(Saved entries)

*** Begin section ***

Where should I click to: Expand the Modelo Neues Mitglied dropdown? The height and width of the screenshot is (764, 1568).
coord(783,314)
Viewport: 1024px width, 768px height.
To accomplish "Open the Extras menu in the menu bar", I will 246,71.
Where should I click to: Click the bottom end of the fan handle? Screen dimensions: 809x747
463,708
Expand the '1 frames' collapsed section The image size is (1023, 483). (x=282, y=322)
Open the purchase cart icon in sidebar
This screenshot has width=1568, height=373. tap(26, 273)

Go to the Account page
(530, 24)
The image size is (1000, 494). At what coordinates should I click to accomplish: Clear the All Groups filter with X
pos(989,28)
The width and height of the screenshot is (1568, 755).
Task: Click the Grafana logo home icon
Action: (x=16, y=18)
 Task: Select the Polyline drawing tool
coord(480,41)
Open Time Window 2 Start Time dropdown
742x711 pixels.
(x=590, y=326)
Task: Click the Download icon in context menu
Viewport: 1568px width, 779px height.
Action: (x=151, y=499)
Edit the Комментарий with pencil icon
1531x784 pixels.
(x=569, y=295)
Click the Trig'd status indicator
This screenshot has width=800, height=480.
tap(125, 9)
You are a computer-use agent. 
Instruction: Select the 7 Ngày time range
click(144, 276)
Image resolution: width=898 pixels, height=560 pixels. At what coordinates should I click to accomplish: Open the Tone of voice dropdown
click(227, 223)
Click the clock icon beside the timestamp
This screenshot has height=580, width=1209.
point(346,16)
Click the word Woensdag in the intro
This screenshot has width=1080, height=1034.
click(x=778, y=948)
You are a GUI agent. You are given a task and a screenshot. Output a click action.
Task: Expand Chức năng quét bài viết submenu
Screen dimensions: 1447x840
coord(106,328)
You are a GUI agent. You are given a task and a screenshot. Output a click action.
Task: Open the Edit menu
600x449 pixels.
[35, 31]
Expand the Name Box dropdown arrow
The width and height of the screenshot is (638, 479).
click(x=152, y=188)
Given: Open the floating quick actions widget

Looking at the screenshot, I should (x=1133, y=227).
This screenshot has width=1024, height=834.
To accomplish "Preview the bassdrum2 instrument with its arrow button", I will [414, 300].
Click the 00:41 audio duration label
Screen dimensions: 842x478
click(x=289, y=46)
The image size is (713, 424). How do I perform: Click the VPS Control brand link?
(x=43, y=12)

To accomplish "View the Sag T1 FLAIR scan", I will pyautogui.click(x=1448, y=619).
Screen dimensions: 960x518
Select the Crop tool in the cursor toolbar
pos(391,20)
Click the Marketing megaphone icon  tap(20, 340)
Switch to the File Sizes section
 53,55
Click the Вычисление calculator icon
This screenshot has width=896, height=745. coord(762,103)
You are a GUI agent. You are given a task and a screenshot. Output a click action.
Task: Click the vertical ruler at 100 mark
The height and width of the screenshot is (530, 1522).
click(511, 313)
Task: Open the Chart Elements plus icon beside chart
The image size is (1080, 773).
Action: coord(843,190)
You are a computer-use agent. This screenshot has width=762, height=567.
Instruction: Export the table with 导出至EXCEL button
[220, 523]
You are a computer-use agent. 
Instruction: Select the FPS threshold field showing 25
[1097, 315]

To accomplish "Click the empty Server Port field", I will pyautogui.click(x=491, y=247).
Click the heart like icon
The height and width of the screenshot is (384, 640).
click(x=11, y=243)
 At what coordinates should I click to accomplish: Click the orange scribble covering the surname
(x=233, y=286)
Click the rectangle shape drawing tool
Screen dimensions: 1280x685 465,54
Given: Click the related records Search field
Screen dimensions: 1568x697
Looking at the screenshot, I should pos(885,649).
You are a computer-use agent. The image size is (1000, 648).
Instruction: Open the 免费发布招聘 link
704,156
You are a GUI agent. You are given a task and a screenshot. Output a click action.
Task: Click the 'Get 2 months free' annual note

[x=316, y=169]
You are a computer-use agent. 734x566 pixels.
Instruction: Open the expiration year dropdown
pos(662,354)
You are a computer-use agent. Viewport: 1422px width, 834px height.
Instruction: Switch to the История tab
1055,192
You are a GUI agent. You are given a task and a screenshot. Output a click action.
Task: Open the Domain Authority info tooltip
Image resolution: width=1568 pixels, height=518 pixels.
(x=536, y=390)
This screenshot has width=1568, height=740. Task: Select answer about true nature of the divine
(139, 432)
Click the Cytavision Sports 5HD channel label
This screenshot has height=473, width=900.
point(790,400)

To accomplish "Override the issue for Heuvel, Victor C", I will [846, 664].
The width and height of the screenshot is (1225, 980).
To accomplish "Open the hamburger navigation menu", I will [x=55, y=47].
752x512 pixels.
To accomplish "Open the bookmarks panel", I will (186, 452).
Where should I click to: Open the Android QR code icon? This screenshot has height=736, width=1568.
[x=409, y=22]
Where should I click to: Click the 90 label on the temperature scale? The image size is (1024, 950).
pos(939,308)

*** End section ***

## Problem to solve
In the entries above, how many lines contain the word "computer"? Answer with the number only.

## Result for this exercise
6